Per tali motivi sovente diventa più importante il pensiero esplorativo, quello produttivo in grado di muoversi da A a B, di tentare collegamenti non bene evidenti, di trarre conclusioni da premesse non individuate a prima vista. Di descrivere probabilmente A come qualcosa di diverso.

Possiamo definire questo come pensiero di secondo livello.

 

Studiare

 

Esaminiamo brevemente ora l'altro verbo del titolo. Che significa studiare?    Studiare ed apprendere sono forse sinonimi?

Non è così.

 L'apprendere è una realtà costante della nostra vita, di tutti quanti noi, non così lo studiare che è invece una condizione riservata ad alcuni. Lo studiare include normalmente l'apprendere, ma l'apprendere può non includere lo studiare. In altri termini l'apprendere è un'area più vasta dello studiare.

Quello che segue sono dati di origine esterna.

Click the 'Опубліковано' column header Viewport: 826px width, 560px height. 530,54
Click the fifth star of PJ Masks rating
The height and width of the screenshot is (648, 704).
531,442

Bruner, Goodnow e Austin1 hanno visto l'apprendere come un sottoprodotto del pensare; l'apprendere esaminato da loro in particolare è quello che porta alla formazione dei concetti. Si può pensare alla generazione dei concetti come alla produzione di insiemi di regole che servono per classificare gli oggetti.

Bruner ed i suoi colleghi hanno visto l'apprendere come una forma particolare di generazione e poi di "verifica delle ipotesi".

Colui che sta imparando produce normalmente, riguardo alle caratteristiche salienti del concetto in fase d'acquisizione, delle supposizioni che poi verifica osservando attentamente gli esempi di esso rintracciabili nella realtà. Ad esempio se il concetto in fase d'acquisizione è quello di fungo" posso subito apprendere che alcuni sono velenosi ed altri no. Ma il passo successivo, più importante, sarà trovare le caratteristiche che li differenziano. Se volessi definire esattamente il concetto di fungo commestibile, potrei, ad es., assaggiarne un pezzettino (in modo da non essere ucciso se velenoso), produrre delle ipotesi sui tratti che lo contraddistinguono e poi verificare sulla base degli esemplari che incontro se i "marcatori" da me stabiliti sono da ritenersi soddisfacenti o meno.

Che l'apprendere in situazione informale possa essere esaminato come un derivato del pensare è accettabile e condivisibile, che questo modo di vedere possa poi essere esteso allo studio come forma particolare dell'apprendere, lo è un po' meno. In altri termini che lo studio, inteso nella sua forma canonica di "applicazione metodica" grazie all'ausilio di libri o di altri strumenti ad essi assimilabili, abbia normalmente come sua caratteristica saliente quello di essere generazione e poi verifica di "ipotesi" è concezione meno convincente.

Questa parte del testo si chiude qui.